▶ [PAGE EXTRACT]:
★ ★ ★ ★ ★ ★ ★

James Earl Jones was born in Arkabutla, Mississippi, on January 17, 1931, to Ruth (née Connolly); (1911–1986), a teacher and maid, and Robert Earl Jones (1910–2006), a boxer, butler and chauffeur. His father left the family shortly after James Earl's birth and later became a stage and screen actor in New York and Hollywood. Jones and his father did not get to know each other until the 1950s, when they reconciled. He has said in interviews that his parents were both of mixed African-American, Irish and Native American ancestry.

From the age of five, Jones was raised by his maternal grandparents, John Henry and Maggie Connolly, on their farm in Jackson, Michigan; they had moved from Mississippi in the Great Migration. Jones found the transition to living with his grandparents in Michigan traumatic and developed a stutter so severe that he refused to speak. "I was a stutterer. I couldn't talk. So my first year of school was my first mute year, and then those mute years continued until I got to high school." He credits his English teacher, Donald Crouch, who discovered he had a gift for writing poetry, with helping him end his silence. Crouch urged him to challenge his reluctance to speak through reading poetry aloud to the class.

Jones was educated at the Browning School for boys in his high school years and graduated in 1949 as vice president of his class from Dickson Rural Agricultural School (now Brethren High School) in Brethren, Michigan. He attended the University of Michigan, where he was initially a pre-med major. He joined the Reserve Officers' Training Corps and excelled. He felt comfortable within the structure of the military environment and enjoyed the camaraderie of his fellow cadets in the Pershing Rifles Drill Team and Scabbard and Blade Honor Society. During the course of his studies, Jones discovered he was not cut out to be a doctor.

★ ★ ★ ★ ★ ★ ★

▶ [RECORDED INFORMATION]:
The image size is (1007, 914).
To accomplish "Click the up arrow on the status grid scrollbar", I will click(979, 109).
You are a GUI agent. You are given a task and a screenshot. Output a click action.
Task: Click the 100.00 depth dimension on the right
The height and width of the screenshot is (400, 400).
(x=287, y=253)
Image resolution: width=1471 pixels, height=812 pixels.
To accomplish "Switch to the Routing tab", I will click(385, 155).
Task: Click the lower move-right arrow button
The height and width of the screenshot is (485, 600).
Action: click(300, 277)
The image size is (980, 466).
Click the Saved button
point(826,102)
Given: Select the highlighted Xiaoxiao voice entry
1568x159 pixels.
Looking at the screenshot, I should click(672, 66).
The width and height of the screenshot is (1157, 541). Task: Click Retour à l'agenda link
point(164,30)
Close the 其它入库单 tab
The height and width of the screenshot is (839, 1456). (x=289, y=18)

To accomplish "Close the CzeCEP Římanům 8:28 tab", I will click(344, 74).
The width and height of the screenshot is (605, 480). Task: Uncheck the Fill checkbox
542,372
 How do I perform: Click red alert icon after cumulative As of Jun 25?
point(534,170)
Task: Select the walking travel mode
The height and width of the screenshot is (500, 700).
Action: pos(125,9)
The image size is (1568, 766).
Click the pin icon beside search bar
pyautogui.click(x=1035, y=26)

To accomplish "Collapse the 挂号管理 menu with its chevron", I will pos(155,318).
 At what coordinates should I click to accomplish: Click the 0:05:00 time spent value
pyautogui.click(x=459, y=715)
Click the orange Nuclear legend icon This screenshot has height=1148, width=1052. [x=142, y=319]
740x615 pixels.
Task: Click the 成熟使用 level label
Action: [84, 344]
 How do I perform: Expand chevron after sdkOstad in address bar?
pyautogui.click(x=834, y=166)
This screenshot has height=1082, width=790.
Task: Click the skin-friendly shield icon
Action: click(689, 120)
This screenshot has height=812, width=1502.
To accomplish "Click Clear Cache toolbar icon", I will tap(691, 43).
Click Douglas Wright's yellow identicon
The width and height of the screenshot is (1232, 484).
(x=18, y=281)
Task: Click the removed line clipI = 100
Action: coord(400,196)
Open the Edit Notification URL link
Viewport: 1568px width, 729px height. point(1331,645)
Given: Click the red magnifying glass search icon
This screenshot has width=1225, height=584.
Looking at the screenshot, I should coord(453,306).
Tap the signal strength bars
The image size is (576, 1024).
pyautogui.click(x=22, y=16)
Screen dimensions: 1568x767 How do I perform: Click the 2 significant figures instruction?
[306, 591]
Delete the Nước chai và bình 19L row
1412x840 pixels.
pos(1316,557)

★ ★ ★ ★ ★ ★ ★

▶ [TASK ITEM A]: In the passage on James Earl Jones, which teacher is credited with helping him end his silence?
▶ [TASK ITEM B]: Write a continuation of the passage on James Earl Jones, picking up after its final sentence.
The entries have no role in this work.

▶ [TASK RESULT A]: His English teacher, Donald Crouch.

▶ [TASK RESULT B]:
Instead, he focused on drama at the University of Michigan School of Music, Theatre & Dance with the thought of doing something he enjoyed, before, he assumed, he would have to go off to fight in the Korean War. After four years of college, Jones graduated from the university in 1955 with a Bachelor of Arts with a major in drama.

Military service
With the war intensifying in Korea, Jones expected to be deployed as soon as he received his commission as a second lieutenant. As he waited for his orders, he worked as a part-time stage crew hand at the Ramsdell Theatre in Manistee, Michigan, where he had earlier performed. Jones was commissioned in mid-1953, after the Korean War's end, and reported to Fort Benning to attend the Infantry Officers Basic Course. He attended Ranger School and received his Ranger Tab. Jones was assigned to Headquarter and Headquarters Company, 38th Regimental Combat Team. He was initially to report to Fort Leonard Wood, but his unit was instead sent to establish a cold-weather training command at the former Camp Hale near Leadville, Colorado. His battalion became a training unit in the rugged terrain of the Rocky Mountains. Jones was promoted to first lieutenant prior to his discharge.

He moved to New York, where he studied at the American Theatre Wing. He worked as a janitor to support himself.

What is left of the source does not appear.